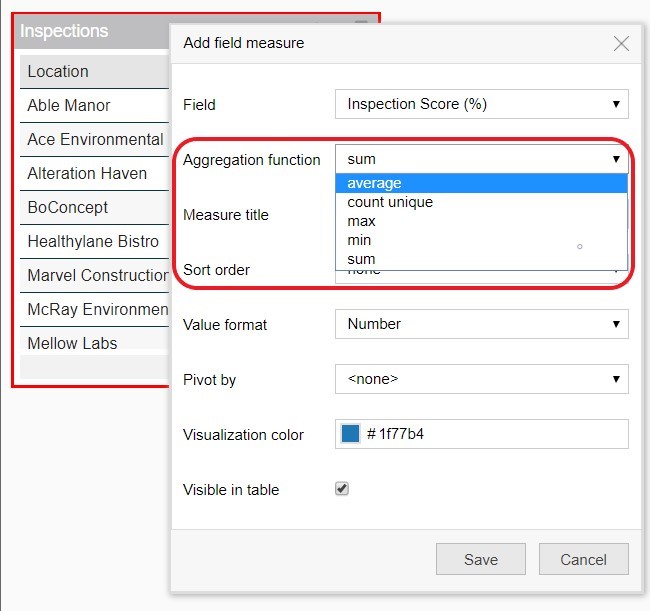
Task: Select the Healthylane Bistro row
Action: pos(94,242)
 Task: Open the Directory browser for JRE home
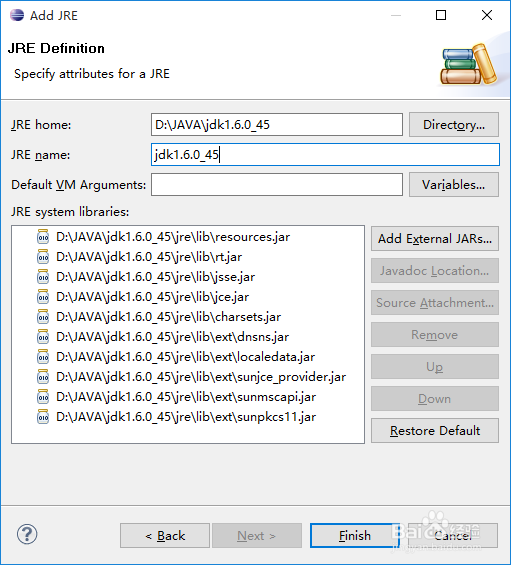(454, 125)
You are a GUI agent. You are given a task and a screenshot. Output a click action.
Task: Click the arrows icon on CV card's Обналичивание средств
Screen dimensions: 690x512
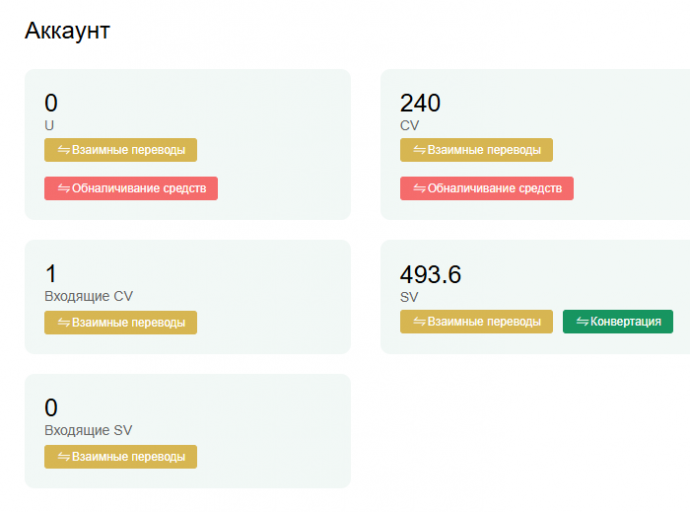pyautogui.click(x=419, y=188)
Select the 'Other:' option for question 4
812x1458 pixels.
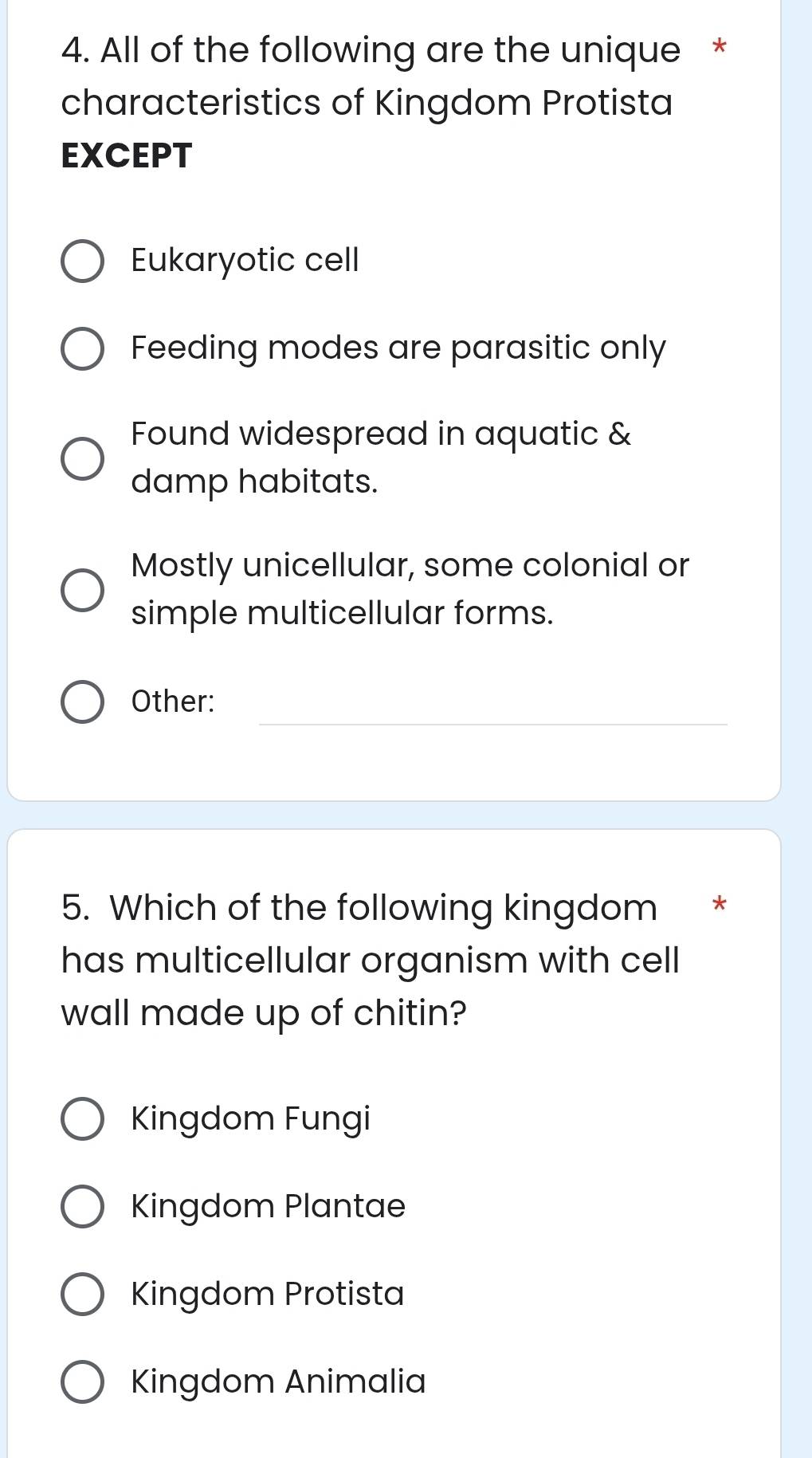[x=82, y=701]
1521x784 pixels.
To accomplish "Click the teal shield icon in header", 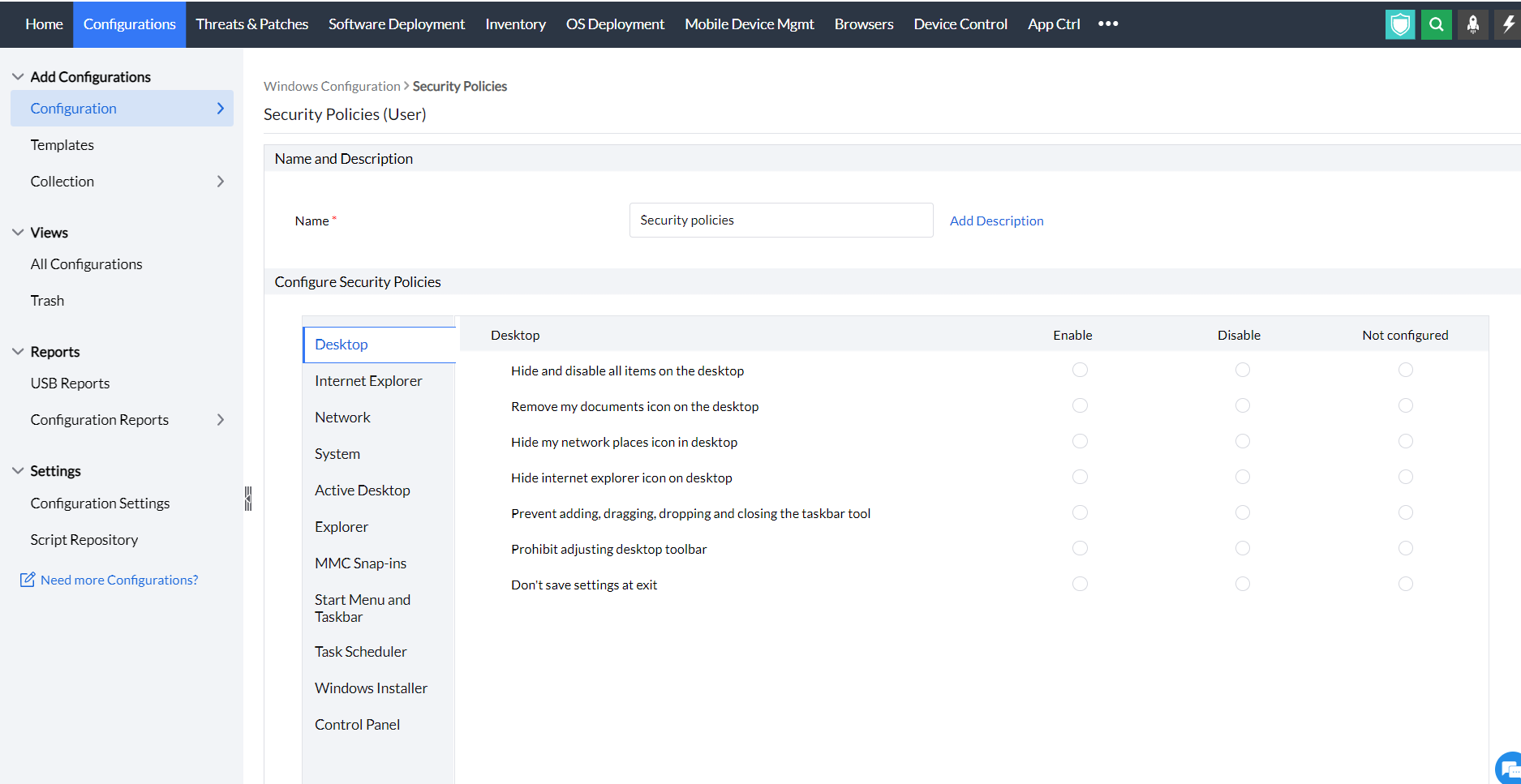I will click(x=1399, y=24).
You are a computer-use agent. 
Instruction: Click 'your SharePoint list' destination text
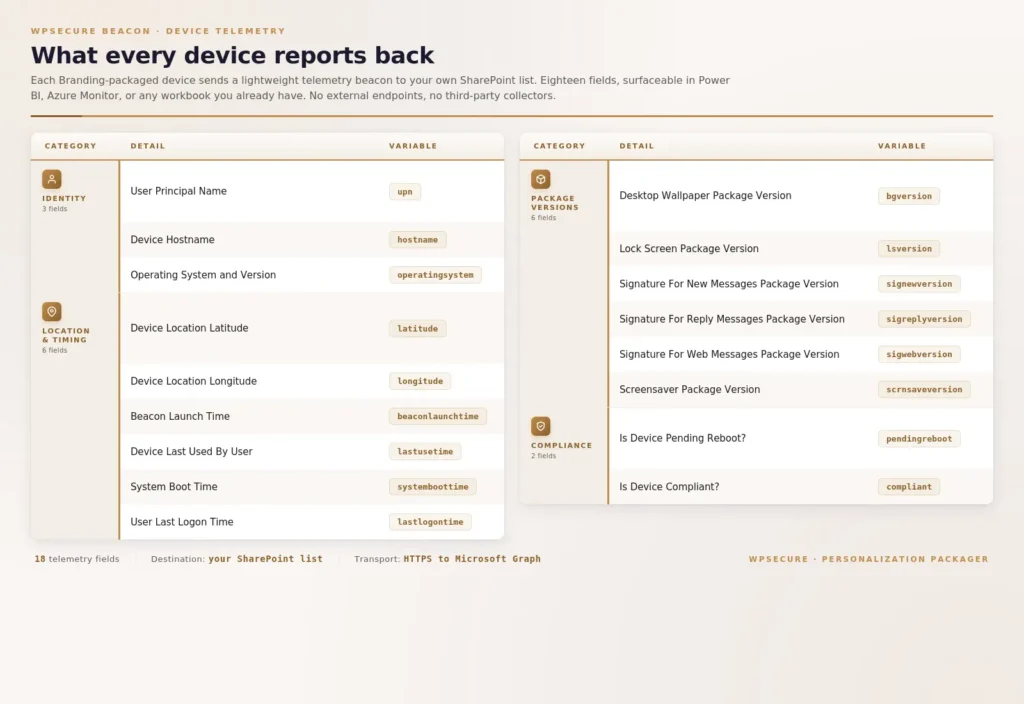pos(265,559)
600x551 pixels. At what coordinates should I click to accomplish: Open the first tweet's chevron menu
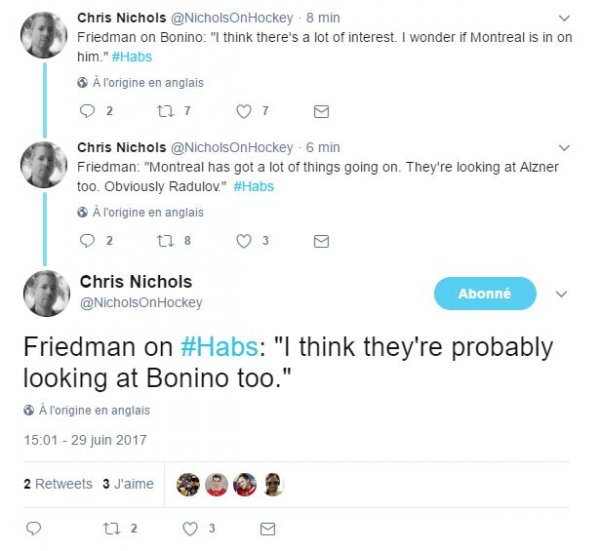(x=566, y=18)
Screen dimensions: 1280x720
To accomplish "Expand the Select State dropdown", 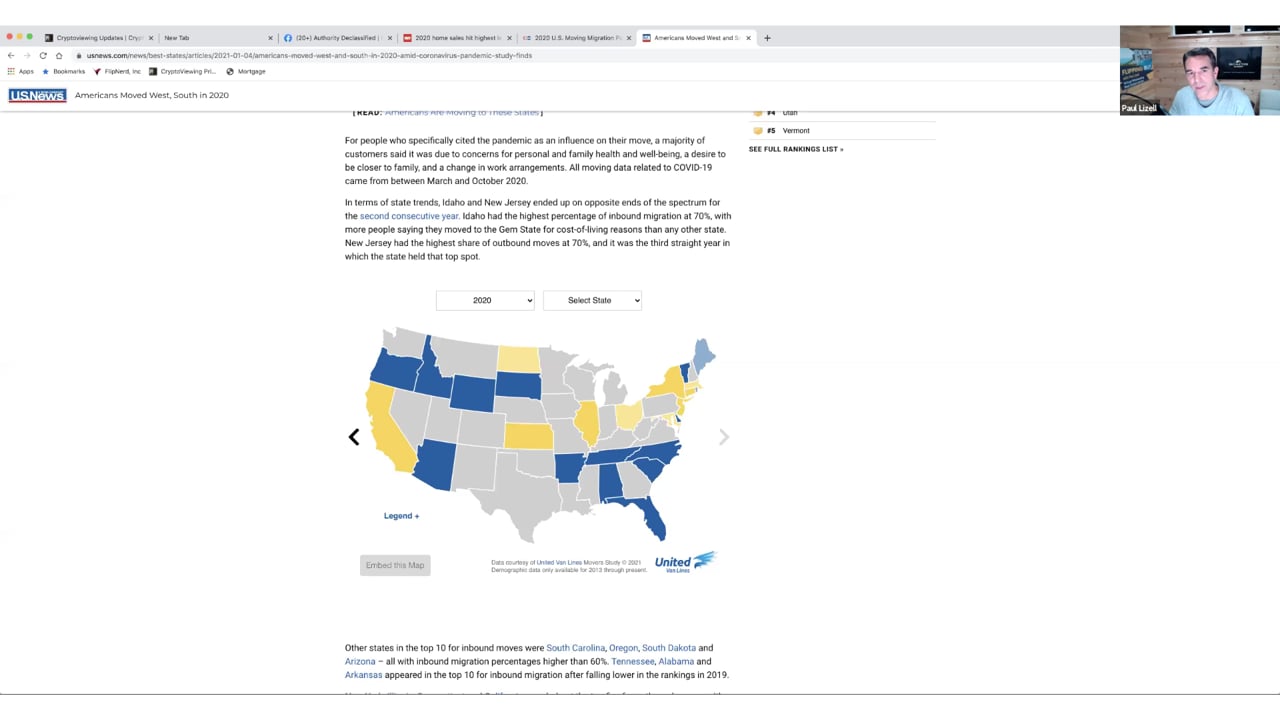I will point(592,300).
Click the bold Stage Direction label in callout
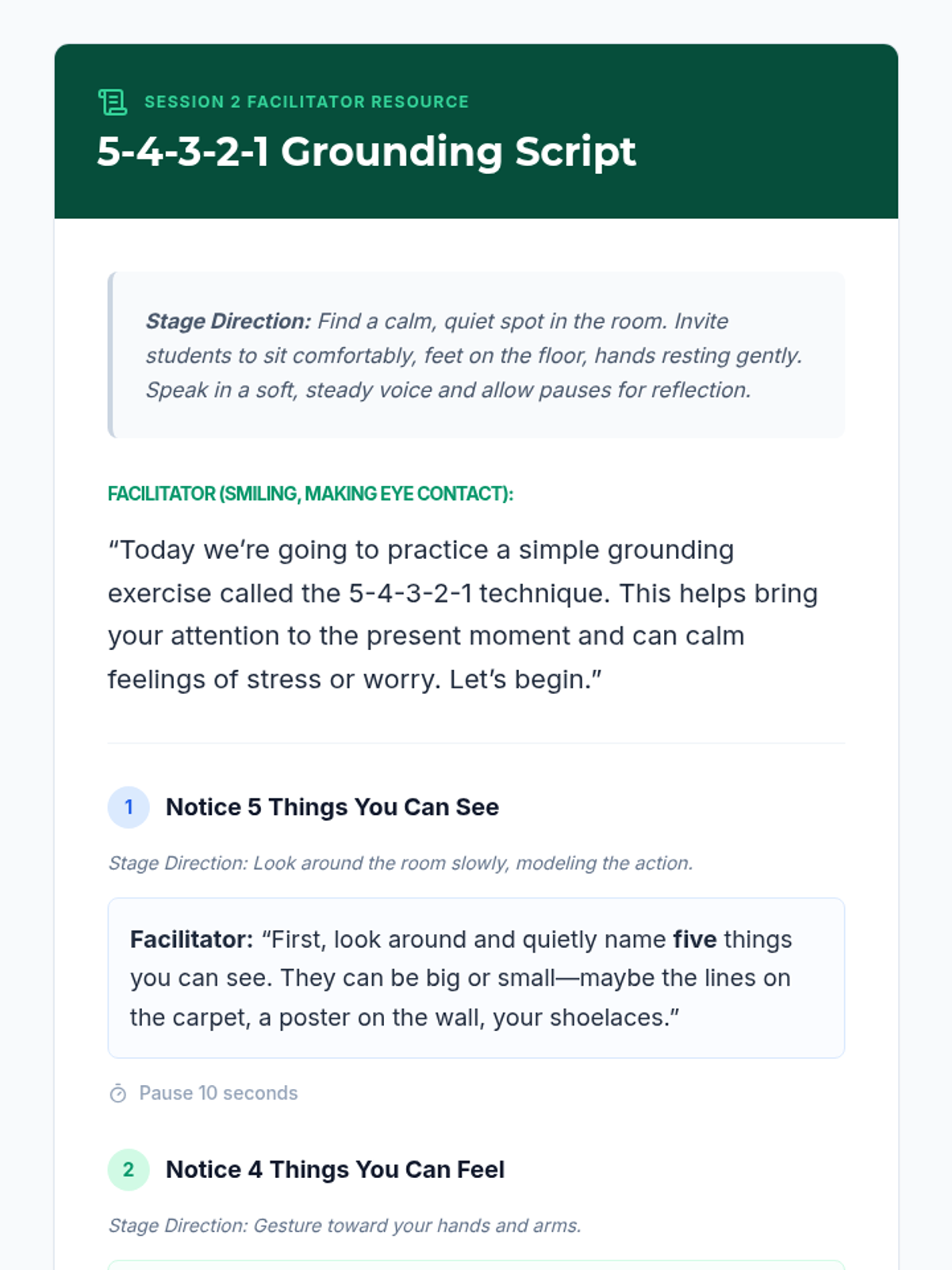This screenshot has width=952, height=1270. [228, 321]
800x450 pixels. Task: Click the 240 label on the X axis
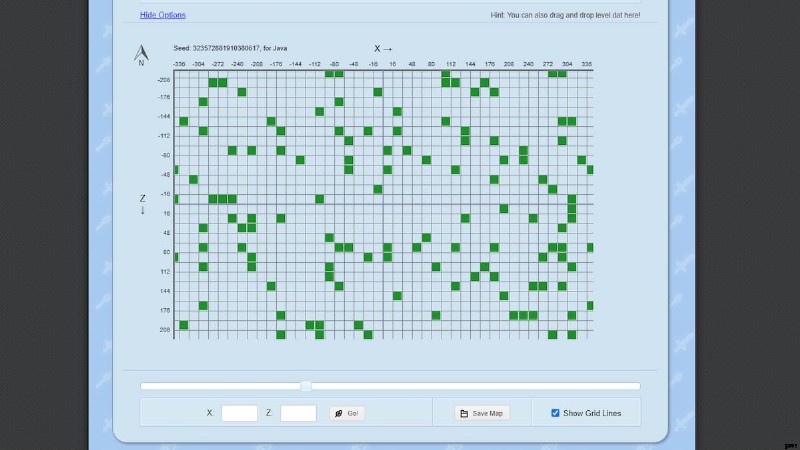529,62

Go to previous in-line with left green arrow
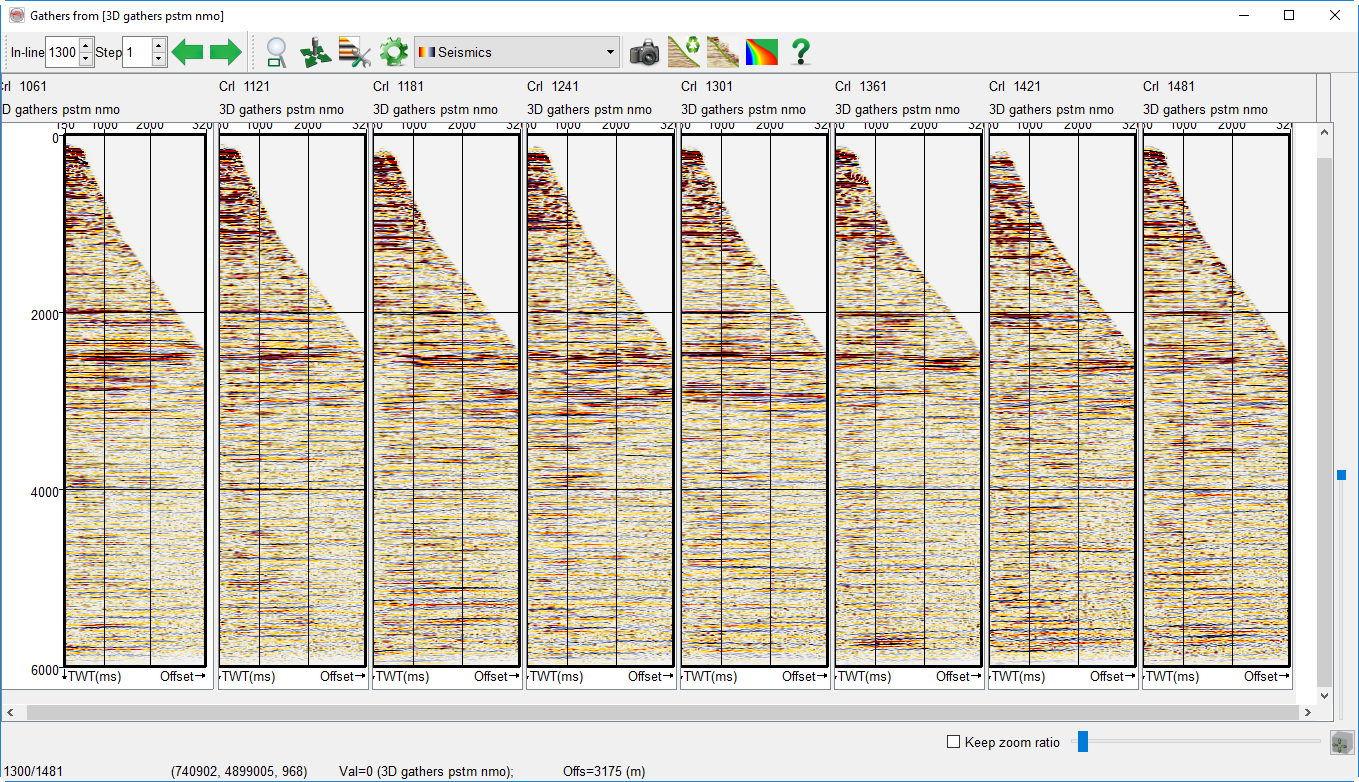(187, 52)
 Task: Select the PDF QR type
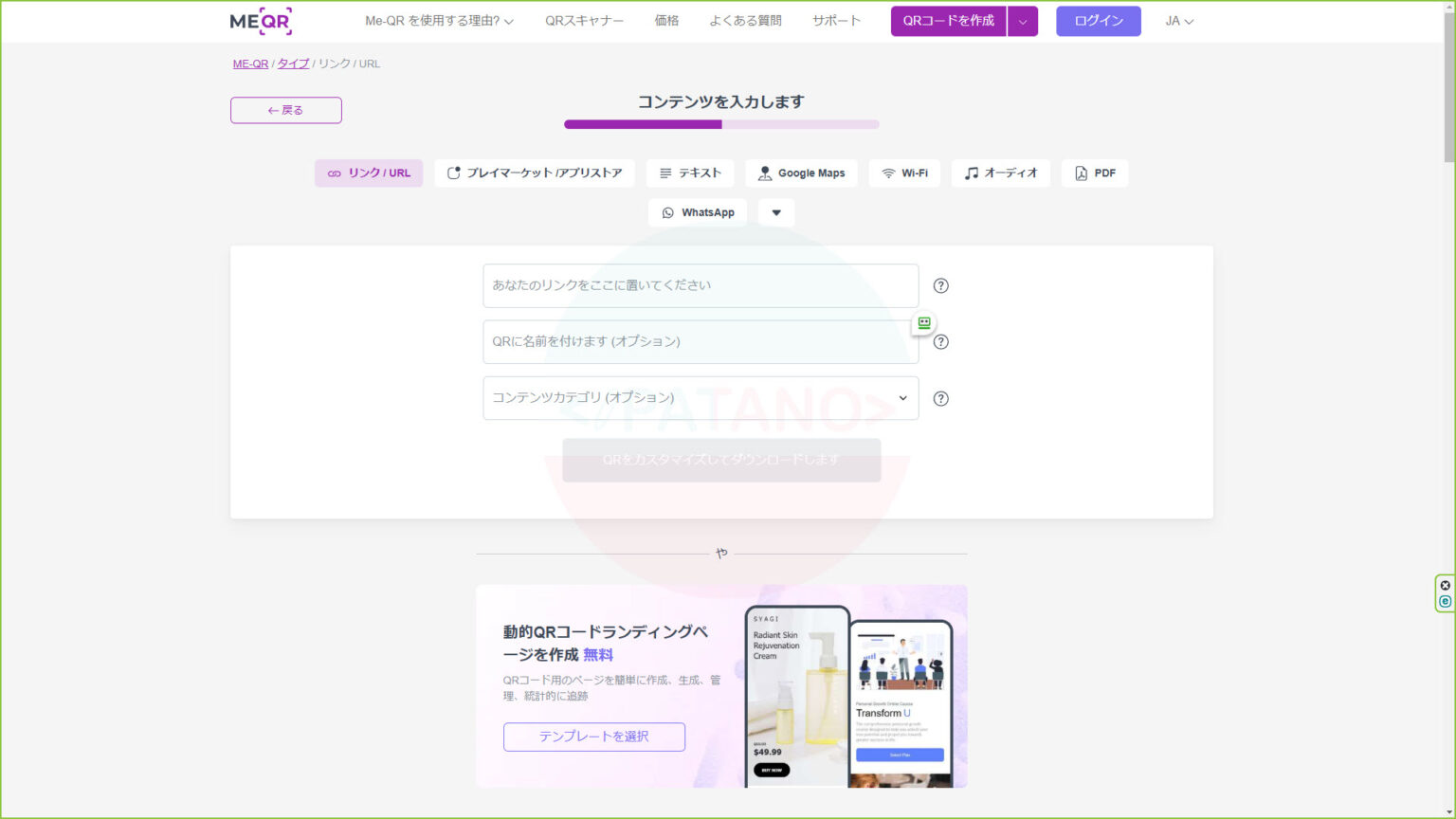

- - -

**What to do**:
Would you show each line of the material above that contains the string "agent"?

**Result**:
You are a GUI agent. You are given a task and a screenshot. Output a click action.
You are a computer-use agent. 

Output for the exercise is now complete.